Henry Hynoski

No. 36
- Position: Running back

Personal information
- Born: May 30, 1953 (age 72) Mount Carmel, Pennsylvania, U.S.
- Listed height: 6 ft 0 in (1.83 m)
- Listed weight: 210 lb (95 kg)

Career information
- High school: Mount Carmel
- College: Temple (1971–1974)
- NFL draft: 1975: 6th round, 154th overall pick

Career history
- Cleveland Browns (1975–1976); Philadelphia Eagles (1977)*; Winnipeg Blue Bombers (1978)*;
- * Offseason and/or practice squad member only

Awards and highlights
- Second-team All-East (1974);

Career NFL statistics
- Rushing attempts: 7
- Rushing yards: 38
- Receptions: 4
- Receiving yards: 31
- Stats at Pro Football Reference

= Henry Hynoski Sr. =

American football player (born 1953)

Henry Philip Hynoski Sr. (born May 30, 1953) is an American former professional football player who was a running back for one season with the Cleveland Browns of the National Football League (NFL). He was selected by the Browns in the sixth round of the 1975 NFL draft after playing college football for the Temple Owls.

==Early life and college==
Henry Philip Hynoski Sr. was born on May 30, 1953, in Mount Carmel, Pennsylvania. He attended Mount Carmel High School in Mount Carmel.

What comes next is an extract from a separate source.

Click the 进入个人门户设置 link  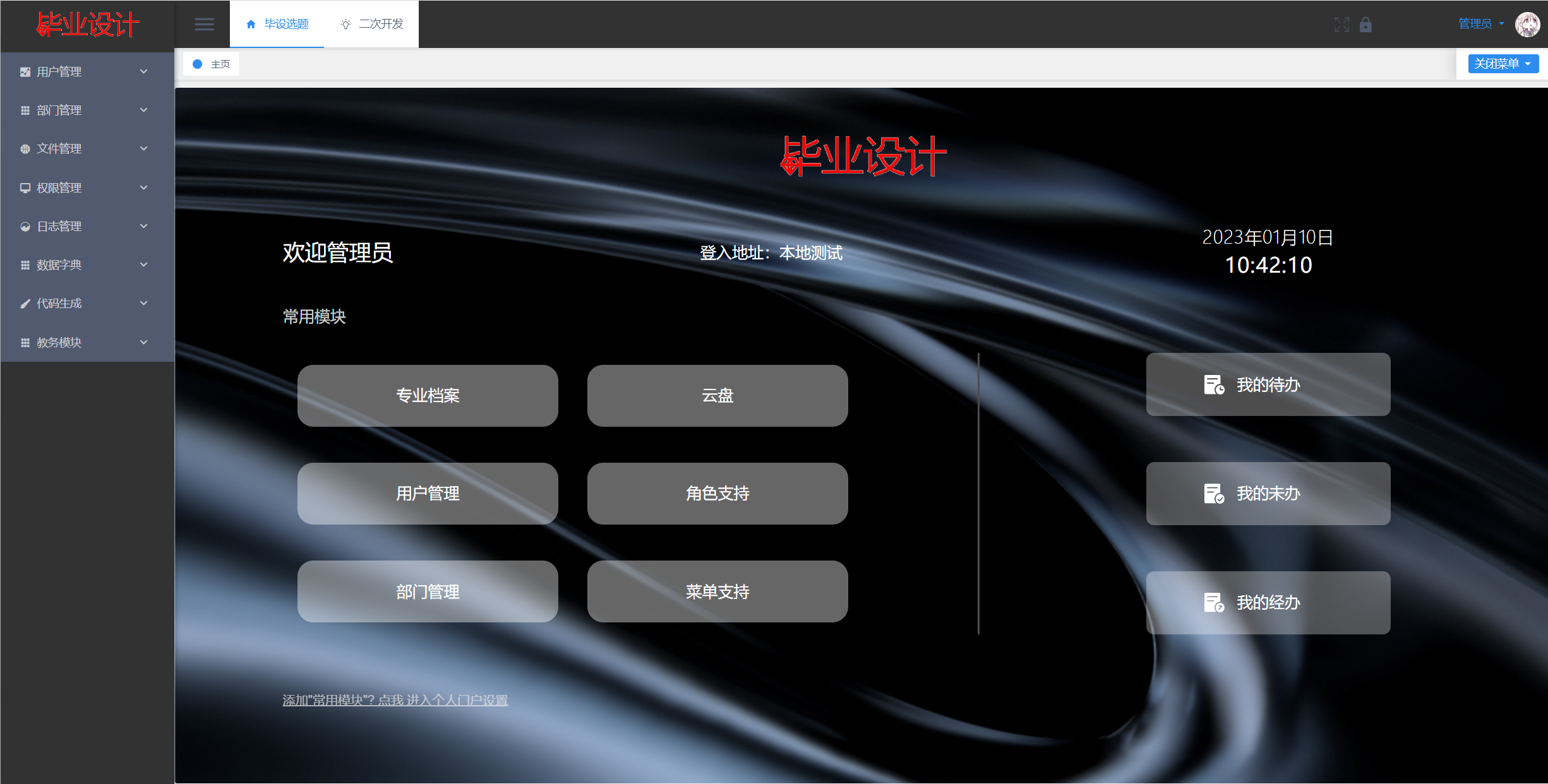click(x=457, y=700)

Hynoski was a member of the Temple Owls of Temple University from 1971 to 1974 and a three-year letterman from 1972 to 1974. He rushed 77 times for 331 yards and two touchdowns in 1972 while also catching two passes for 19 yards. In 1973, he recorded 156 carries for 881 yards and seven touchdowns, and seven receptions for 120 yards and three touchdowns. As a senior in 1974, Hynoski rushed 206 times for 1,006 yards and seven touchdowns while catching 24 passes for 274 yards and two touchdowns. He was named second-team All-East by the Associated Press for the 1974 season. His 2,218 career rushing yards were the most in school history at the time. Hynoski was inducted into the Pennsylvania Sports Hall of Fame in 1989 and the Temple University Athletics Hall of Fame in 1994.

==Professional career==
Hynoski was selected by the Cleveland Browns in the sixth round, with the 154th overall pick, of the 1975 NFL draft. He played in all 14 games for the Browns in 1975, totaling seven rushing attempts for 38 yards. four receptions for 31 yards, eight kick returns for 194 yards, and two punt returns for 16 yards. He did not play any during the 1976 season and was released by the Browns in 1977.

Hynoski signed with the Philadelphia Eagles in 1977. He was released on August 30, 1977.

Hynoski signed with the Winnipeg Blue Bombers of the Canadian Football League in 1978 but was later released without appearing in a game.

==Personal life==
Hynoski's son Henry Hynoski also played in the NFL.